Elon Musk Needs to Refocus on Tesla Ahead of Earnings Call: Analyst

Tesla CEO Elon Musk is facing renewed pressure to refocus on his role at the electric vehicle maker, as concerns mount over the company’s brand image, weakening demand, and investor confidence heading into a key earnings call on Tuesday.

Tech analyst Dan Ives of Wedbush, a bull investor of the company, issued a blunt assessment over the weekend, urging Musk to step away from politics and crypto distractions.
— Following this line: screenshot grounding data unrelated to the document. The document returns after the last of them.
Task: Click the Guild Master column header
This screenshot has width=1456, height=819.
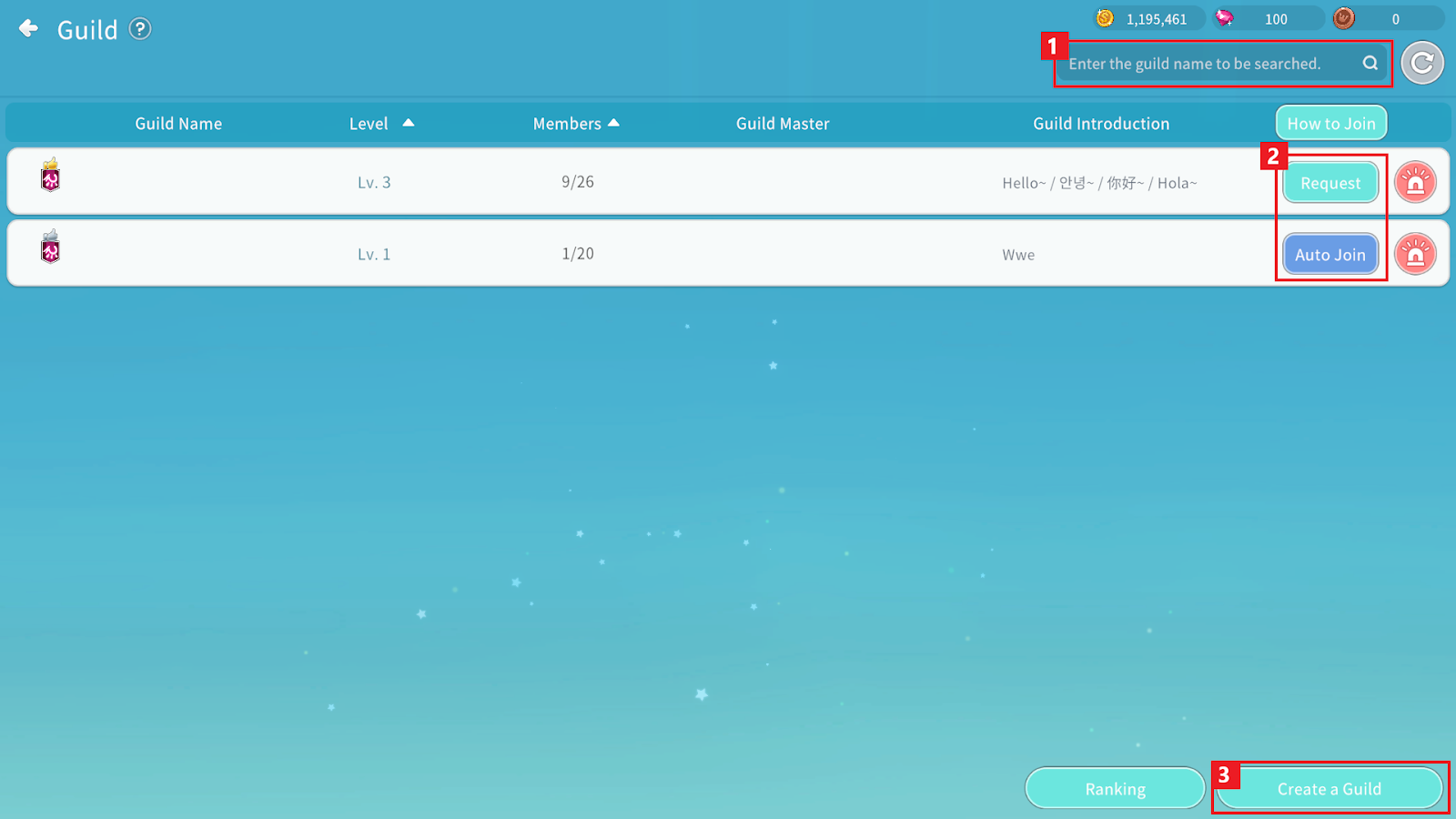Action: 783,124
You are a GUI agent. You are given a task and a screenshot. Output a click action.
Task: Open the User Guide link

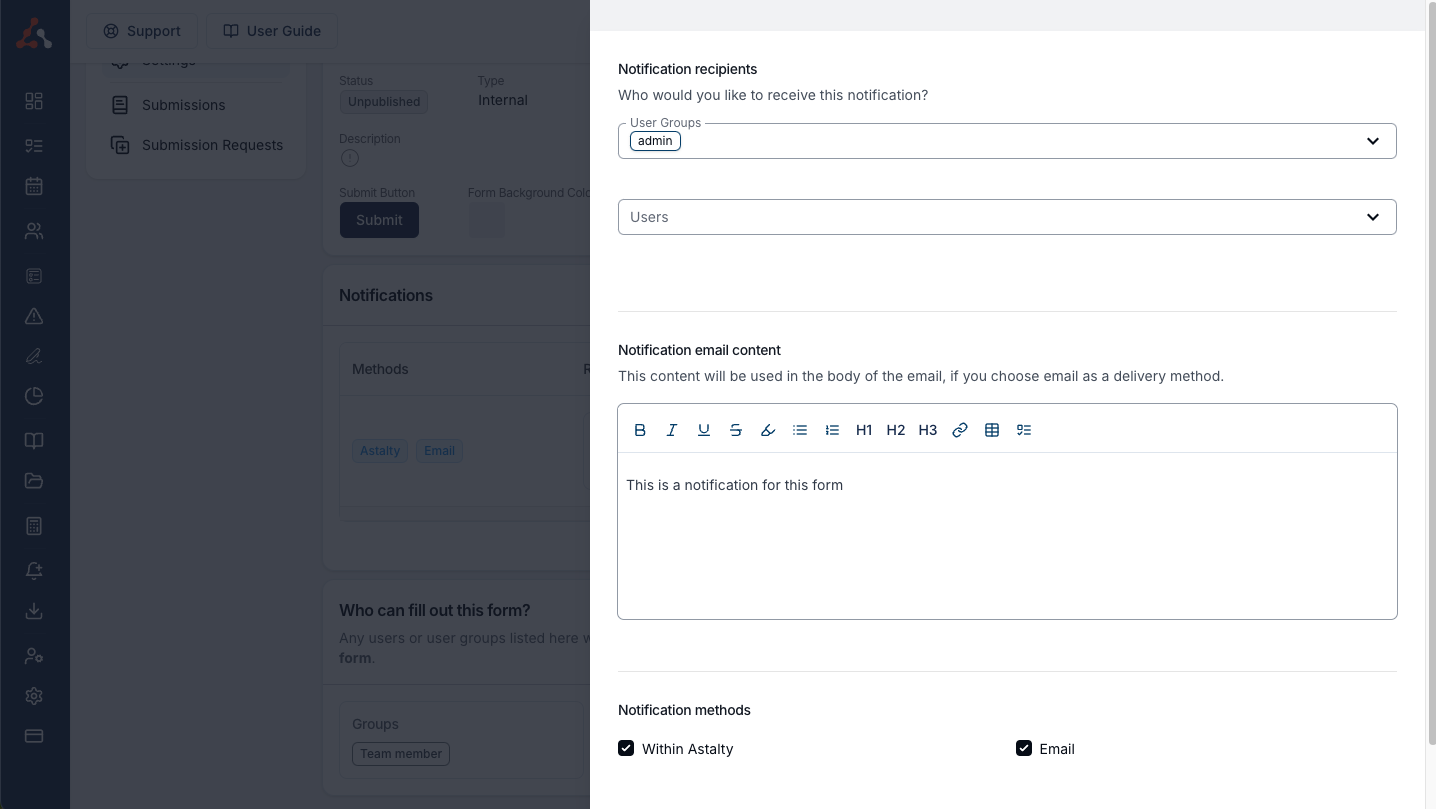(x=272, y=31)
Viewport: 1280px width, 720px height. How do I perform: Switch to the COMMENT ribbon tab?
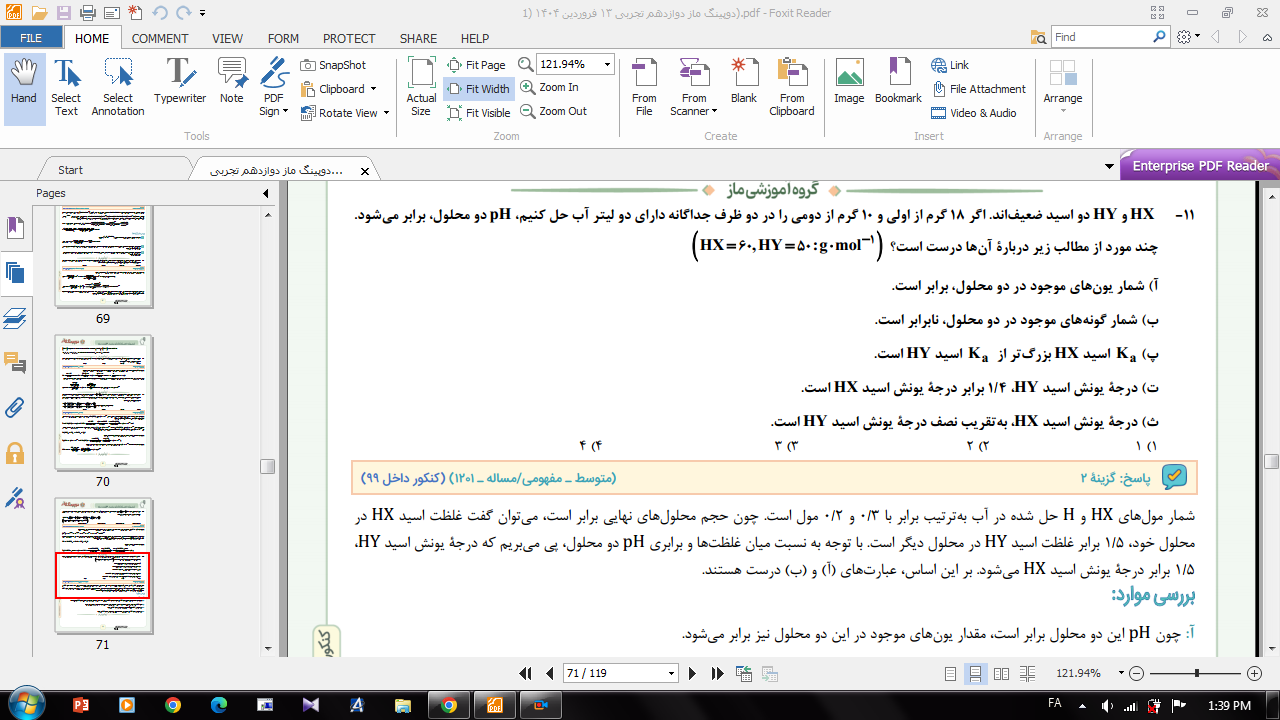pyautogui.click(x=160, y=39)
“We believe Tesla, along with Nvidia, are two of the most disruptive technology companies on the globe over the coming years,” Ives wrote Sunday. “But Musk needs to leave the government, take a step back on DOGE, and get back to being CEO of Tesla full-time.”

Ives didn’t hold back on the damage he believes has already been done. “Tesla has unfortunately become a political symbol globally of the Trump Administration/DOGE,” wrote Ives.

He noted that Tesla stock has plummeted since the U.S. presidential inauguration, first-quarter delivery numbers were weak, and protests against the company continue. The analyst warned that Tesla faces “potentially 15%-20% permanent demand destruction for future Tesla buyers due to the brand damage Musk has created with DOGE.”

Looking ahead to Tesla’s earnings on Tuesday, Ives said investors will be focused on guidance for 2025 volume, updates on autonomous driving, progress on the robotaxi network, and how tariffs might impact profitability.

But the biggest issue may be Musk’s political alignment. “We view this as a fork in the road time: if Musk leaves the White House there will be permanent brand damage, but Tesla will have its most important asset and strategic thinker back as full time CEO,” wrote Ives. “If Musk chooses to stay with the Trump White House, it could change the future of Tesla/brand damage will grow.”

Tesla’s earnings call is set for Tuesday after market close. Today, Tesla shares are down 6.8% ahead of the earnings call, trading at $224.94 per share.